Broadcasting is a NumPy feature that allows arithmetic operations to be performed on arrays with different shapes. The smaller array is "broadcasted" to match the shape of the larger array, so that the operation can be performed element-wise.

# Example of broadcasting
arr1 = np.array([1, 2, 3])
arr2 = np.array([[1, 2, 3], [4, 5, 6]])

result = arr1 + arr2

# The smaller array arr1 is broadcasted to match the shape of arr2, resulting in:
# [[2, 4, 6], [5, 7, 9]]

Concatenation

NumPy arrays can be concatenated using the concatenate function. The arrays being concatenated must have the same shape, except for the dimension along which they are being concatenated.

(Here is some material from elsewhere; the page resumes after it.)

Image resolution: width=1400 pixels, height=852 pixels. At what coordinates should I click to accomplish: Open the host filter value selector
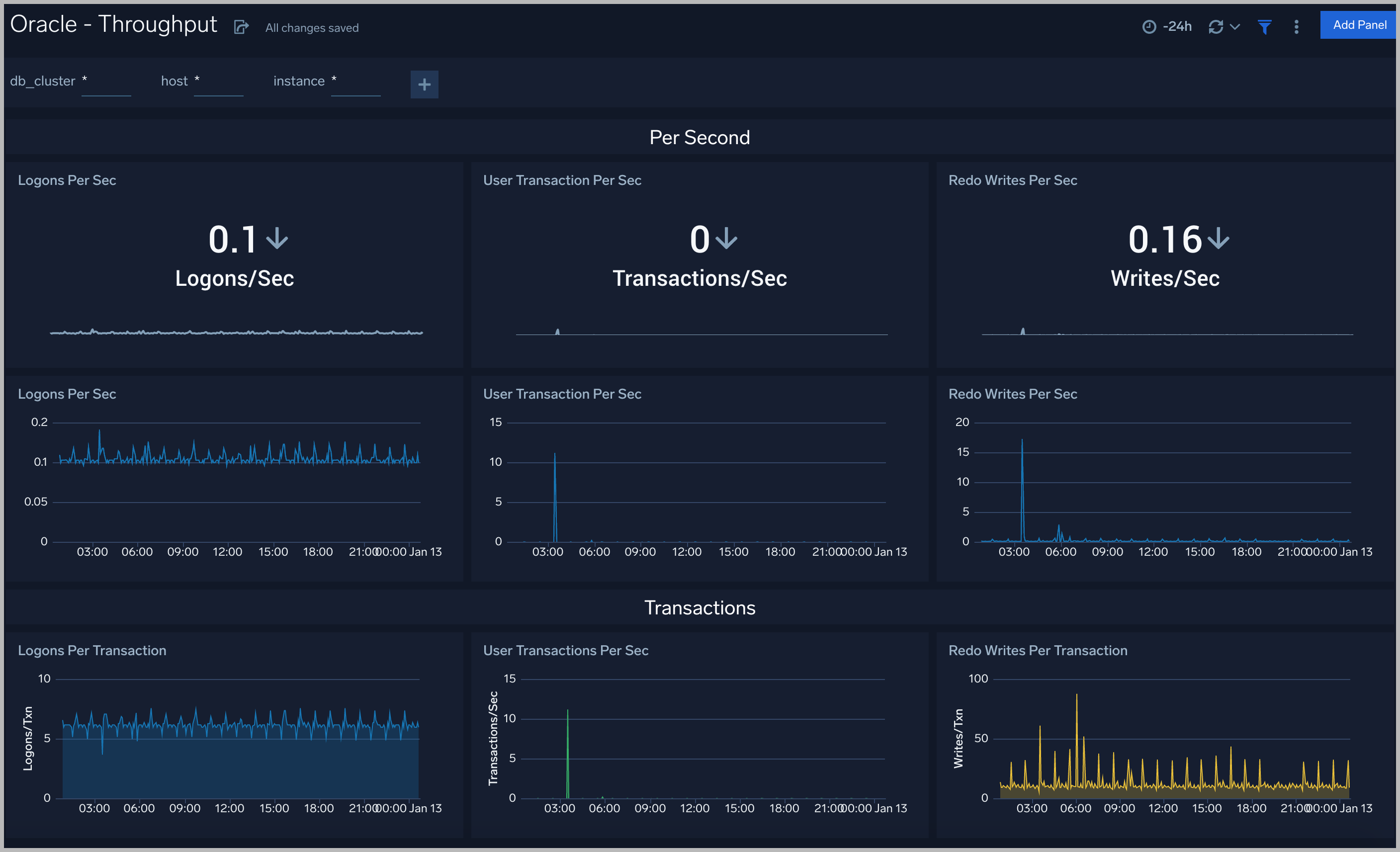[219, 84]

# Example of concatenation
arr1 = np.array([[1, 2], [3, 4]])
arr2 = np.array([[5, 6], [7, 8]])

# Concatenate along the first axis (rows)
result = np.concatenate((arr1, arr2), axis=0)

# Result:
# [[1, 2],
#  [3, 4],
#  [5, 6],
#  [7, 8]]

# Concatenate along the second axis (columns)
result = np.concatenate((arr1, arr2), axis=1)

# Result:
# [[1, 2, 5, 6],
#  [3, 4, 7, 8]]

In summary,

NumPy provides a powerful set of tools for data analysis, including array creation and manipulation, indexing and slicing, arithmetic operations, reshaping and transposing, statistical functions, broadcasting, and concatenation. By mastering these fundamental techniques, you'll be able to perform a wide range of data analysis tasks using NumPy. As you continue to gain experience, you can explore more advanced features and techniques, such as advanced indexing, masking, and broadcasting.